According to the passage on state pension fees, by how much does the Treasurer want to cut those fees, and over what period?

━━━ Passage

Promising fee cuts is a good way to campaign for Treasurer.  It’s easy for the public to understand.   However, fee reductions should not be a primary goal of managing an investment portfolio whether it’s the state pension or your 401(K).  Instead, keeping fees low should be a by-product of sound investment management.  In other words, the Treasurer should be focused on asset allocation, returns, and risk.  Once those key parameters are set, fees become a relevant by-product.

The Treasurer wants to reduce state pension fees by $100 million over the next four years.  He campaigned on the promise to reduce fees, and true to his word, he’s taken the first steps toward that goal.   I’ve written repeatedly about the escalating level of management and incentive fees paid out by the NC pension plan.[3]  Last year, total fees were more than $600 million according to a recent presentation to the Investment Advisory Council.[4]  The rapid rise in fees is due entirely to the pension’s foray into alternative investments.

━━━━━━
━━━ Extracted entries

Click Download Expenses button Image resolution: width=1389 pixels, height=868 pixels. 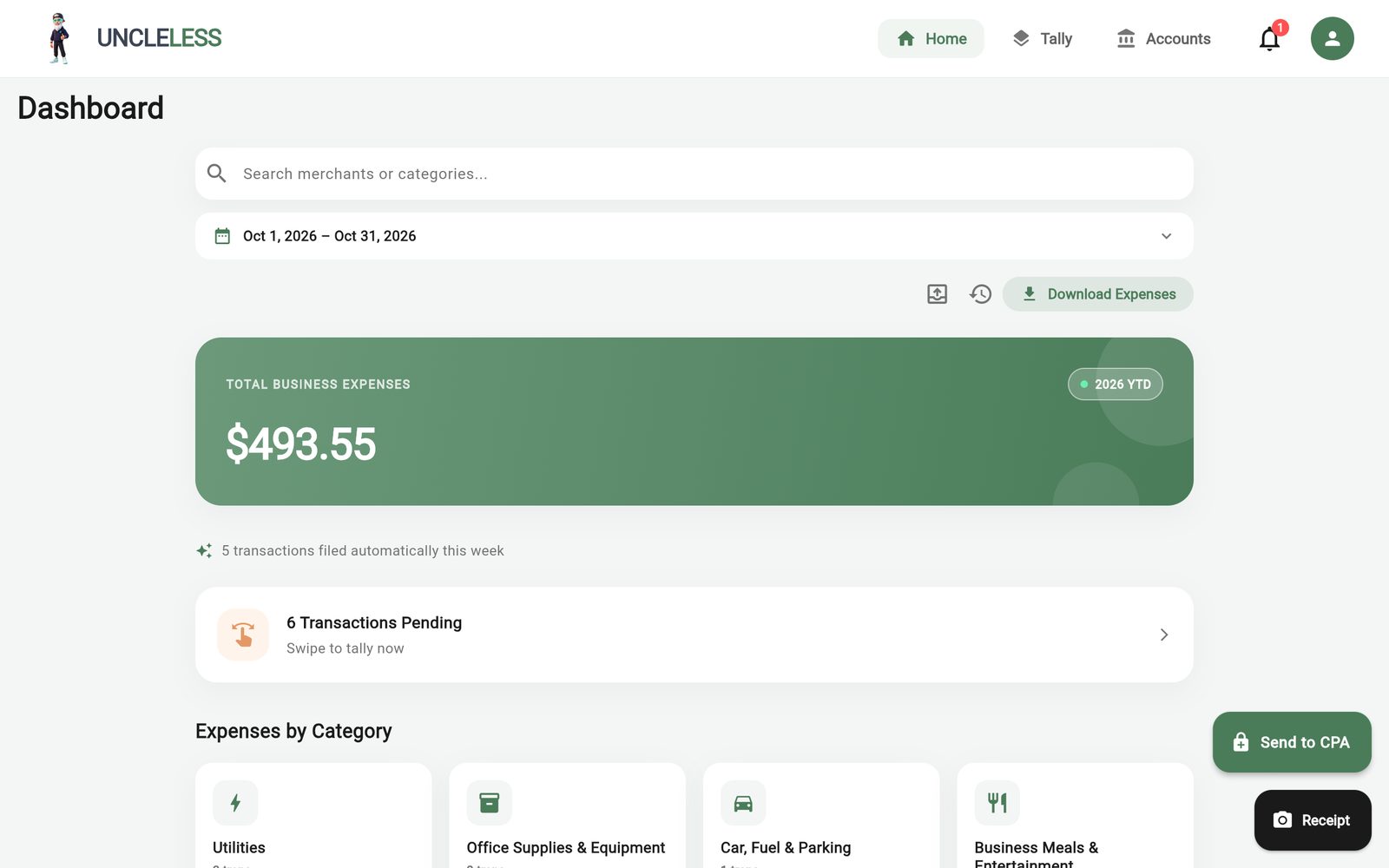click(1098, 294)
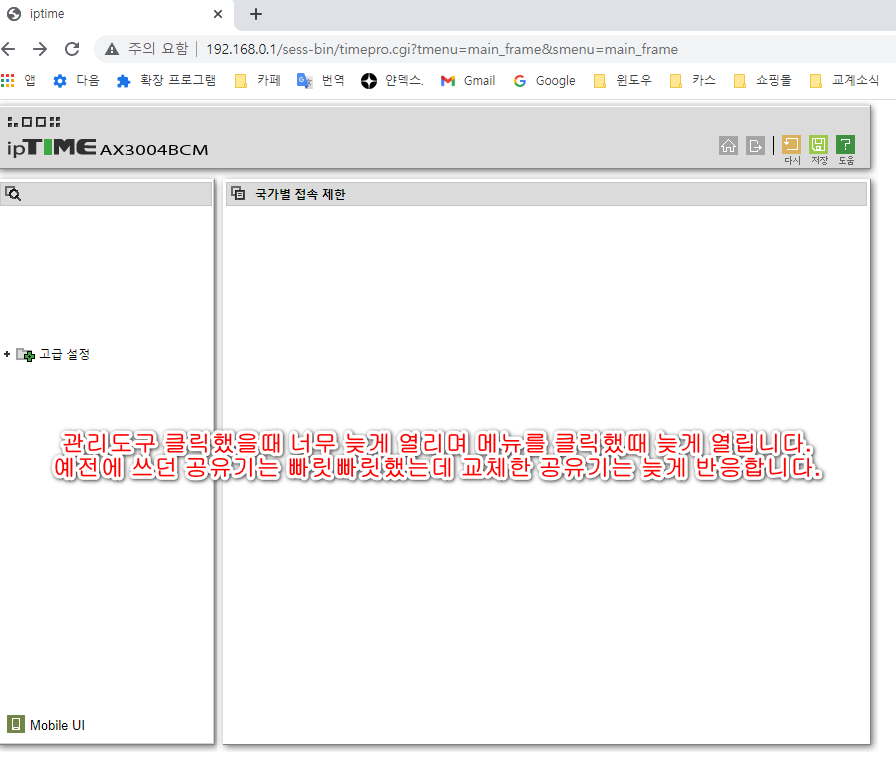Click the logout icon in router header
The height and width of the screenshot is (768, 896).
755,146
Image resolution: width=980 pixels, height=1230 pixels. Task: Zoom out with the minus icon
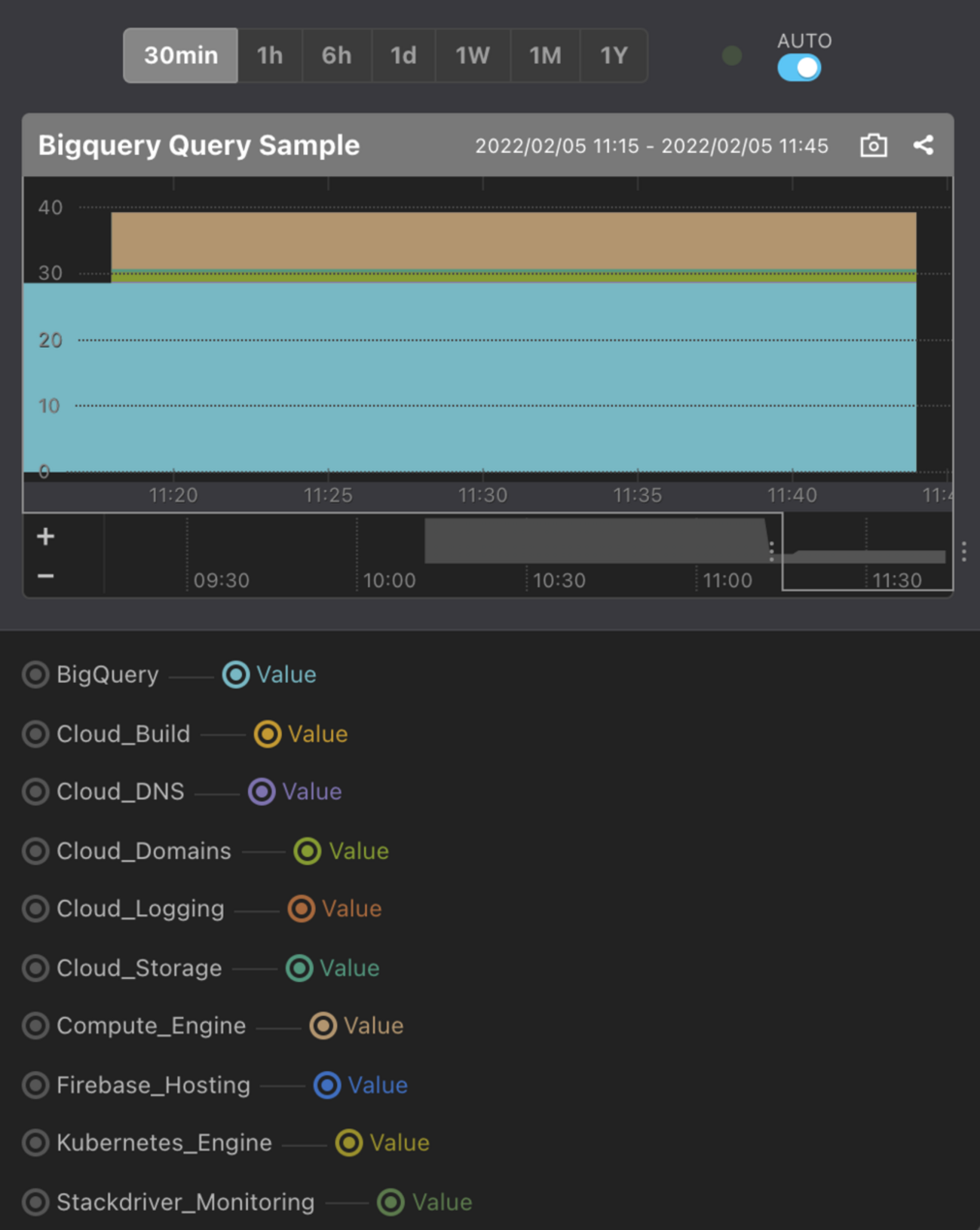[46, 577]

━━━━━━

**Reply**
By $100 million over the next four years.